BRIEF A -> In the interview on Greek politics, what share of the vote did the Independent Greeks end up getting?

────────────────────────────────────────

So they’ve really backtracked on these issues. Tsipras has said that Greece will pay in full bonds that are maturing at the end of March. So that is really quite a difference from stating that there will be a unilateral stoppage of payments or a write-down of the debt. So they’ve really backed off from this issue. And they’ve adopted, I should say also, a lot of the same rhetoric that New Democracy and PASOK, and also much of the Greek media that supported those two parties, they’ve adopted a lot of their rhetoric with regards to the dangers of what a possible Grexit would bring for Greece. And in essence they’re doing the same thing that the previous government was doing.
PERIES: Okay. Let’s unpack this one by one. Let’s take the Greek exit for example. Now, it appears that various polls have indicated that the Greek people actually had anxieties about exiting the euro. So the SYRIZA position was more reflective of what the Greek people wanted. Is that not so?
NEVRADAKIS: I’m glad you mentioned that, actually, because one of the most contentious issues in Greek politics in general, and not just on the Grexit issue, are the opinion polls that are published. So to answer your question, there have been a lot of polls, all throughout the past few months, really, the past couple of years, that have indicated consistently that a majority of the Greek populace supports remaining within the Eurozone. These are polls that are conducted from major television stations, major newspapers. And usually they find a percentage anywhere between 60 to 70, even 75 percent of Greeks supposedly favoring remaining in the Eurozone.
There was one poll, for instance, Proto Thema newspaper, I believe, about two or three weeks before the elections. And Proto Thema is kind of a tabloidy paper and was supportive of a previous government, it should be mentioned. Actually, not Proto Thema–Eleftheros Typos. My mistake. But Eleftheros Typos is a very conservative paper that supported the previous government, which said that 75 percent of the Greeks that were polled want to remain in the Eurozone at all costs, in that in fact this percentage increased by 10 or 11 percent compared to 2013.
So someone, an observer from outside seeing this might say, well, it’s an open-and-shut case, the Greek people don’t want to leave Eurozone, SYRIZA doesn’t want to leave Eurozone program, so really there’s no issue here.
The problem is that the polls in Greece, the opinion polls, are often used as tolls of political manipulation. The companies that conduct these polls do so on behalf of media outlets, major newspapers, major TV stations, that were all, without exception, favorable to the outgoing government of New Democracy and PASOK. They are very pro-austerity, they are very pro-euro, they are very pro-memorandum, and not just with this issue, but also looking at the polls that were taking place before the elections in terms of voter preference, in terms of what people were planning to vote for. What those polls were saying did not reflect the reality that we saw in the results on Sunday.
To give you an example, polls before the elections on Sunday were saying that the difference between SYRIZA and New Democracy was about 2 percent, 3 percent, maybe 4 percent. The actual difference was about eight and a half, 9 percent. Those same polls were saying, for instance, that the Independent Greeks, which are SYRIZA’s coalition partner, would not even enter parliament. I saw them as low as about 1.5 or 2 percent. I mean, you need 3 percent of the vote to get parliamentary seats in Greece. And they ended up getting 4.7 percent. They finished ahead of PASOK. And no polls before the elections predicted that, either the 4 percent or the finish ahead of PASOK. And this has been an ongoing story. We saw this 2012. We saw this again before the European elections last May. And we saw this before the elections on Sunday.

────────────────────────────────────────

BRIEF B -> Turn the records from the line containing "The image size is (525, 679)." down through the last line of the records into a numbered list, omitting blank lines.

────────────────────────────────────────

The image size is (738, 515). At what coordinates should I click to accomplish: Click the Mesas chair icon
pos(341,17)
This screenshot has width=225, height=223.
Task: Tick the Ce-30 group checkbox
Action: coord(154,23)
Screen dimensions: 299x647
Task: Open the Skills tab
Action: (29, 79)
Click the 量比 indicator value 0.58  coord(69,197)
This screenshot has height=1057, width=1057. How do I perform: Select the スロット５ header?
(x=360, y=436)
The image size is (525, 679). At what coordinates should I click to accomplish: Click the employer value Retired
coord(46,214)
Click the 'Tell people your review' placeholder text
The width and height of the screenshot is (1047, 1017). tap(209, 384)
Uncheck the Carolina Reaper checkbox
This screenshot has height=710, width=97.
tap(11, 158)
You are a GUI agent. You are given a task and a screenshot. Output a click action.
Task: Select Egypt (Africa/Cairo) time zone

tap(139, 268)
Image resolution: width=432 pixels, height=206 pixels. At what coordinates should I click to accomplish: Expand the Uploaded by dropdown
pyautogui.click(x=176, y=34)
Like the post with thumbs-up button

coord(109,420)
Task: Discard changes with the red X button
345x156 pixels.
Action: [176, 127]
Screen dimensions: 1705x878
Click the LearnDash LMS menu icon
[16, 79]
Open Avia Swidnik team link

────────────────────────────────────────

CORRECT RESPONSE A -> 4.7 percent

CORRECT RESPONSE B ->
1. The image size is (525, 679). At what coordinates should I click to accomplish: Click the employer value Retired
2. coord(46,214)
3. Click the 'Tell people your review' placeholder text
4. The width and height of the screenshot is (1047, 1017). tap(209, 384)
5. Uncheck the Carolina Reaper checkbox
6. This screenshot has height=710, width=97.
7. tap(11, 158)
8. You are a GUI agent. You are given a task and a screenshot. Output a click action.
9. Task: Select Egypt (Africa/Cairo) time zone
10. tap(139, 268)
11. Image resolution: width=432 pixels, height=206 pixels. At what coordinates should I click to accomplish: Expand the Uploaded by dropdown
12. pyautogui.click(x=176, y=34)
13. Like the post with thumbs-up button
14. coord(109,420)
15. Task: Discard changes with the red X button
16. 345x156 pixels.
17. Action: [176, 127]
18. Screen dimensions: 1705x878
19. Click the LearnDash LMS menu icon
20. [16, 79]
21. Open Avia Swidnik team link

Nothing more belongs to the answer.